Thursday, February 26, 2015

Planetarium dome surface area

There was a request for estimate of Planetarium dome surface area for painting.

1. Looking at the dome, for eg. in the picture at our website, I estimate 45 4-sided figures visible from the front. Assuming 45 more from the back, and rounding off to 100, I would estimate 100x area of one 4-sided figure.

The 4-sided figure is made of 3 triangles and one trapezium, and its overall shape is like a big equilateral triangle of side approximately 3 metres as measured with a metre scale, an estimate which is likely to be a bit on the low side, would be sqrt(3)/4*3^2 x100,
3.9 sq. metres x 100 = 400 square metres (approx).

2. Another estimate is using the distance measured with my feet for radius, 10.75 metres, for the dome.
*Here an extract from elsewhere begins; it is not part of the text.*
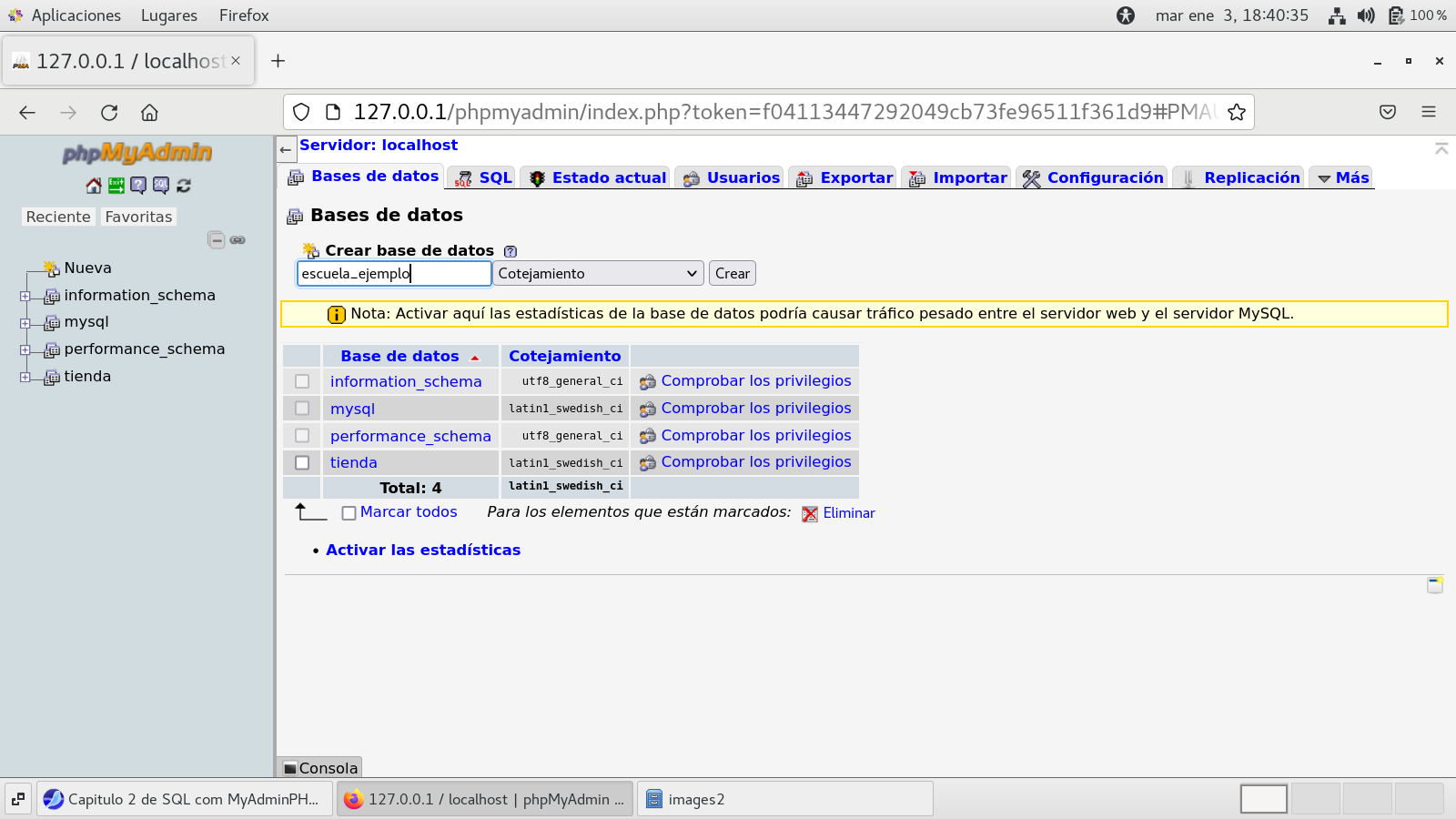Open the Usuarios tab
Screen dimensions: 1456x819
coord(732,178)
That would make it 2*pi*r^2 = 725 square metres!

This is closer to being correct, because the estimate of 100 4-sided figures by looking at the picture is probably wrong. 

But this would be area if the hemisphere was smooth. Actually it is more like a series of pyramids. So, the actual area could be even double this estimate. 

(Eg. If a pyramid has 10m x 10m length and breadth, if it has 10m height also, google shows that its surface area would be around 350. Subtracting the base area of 100, that makes it 2.5 times the area of the base alone.)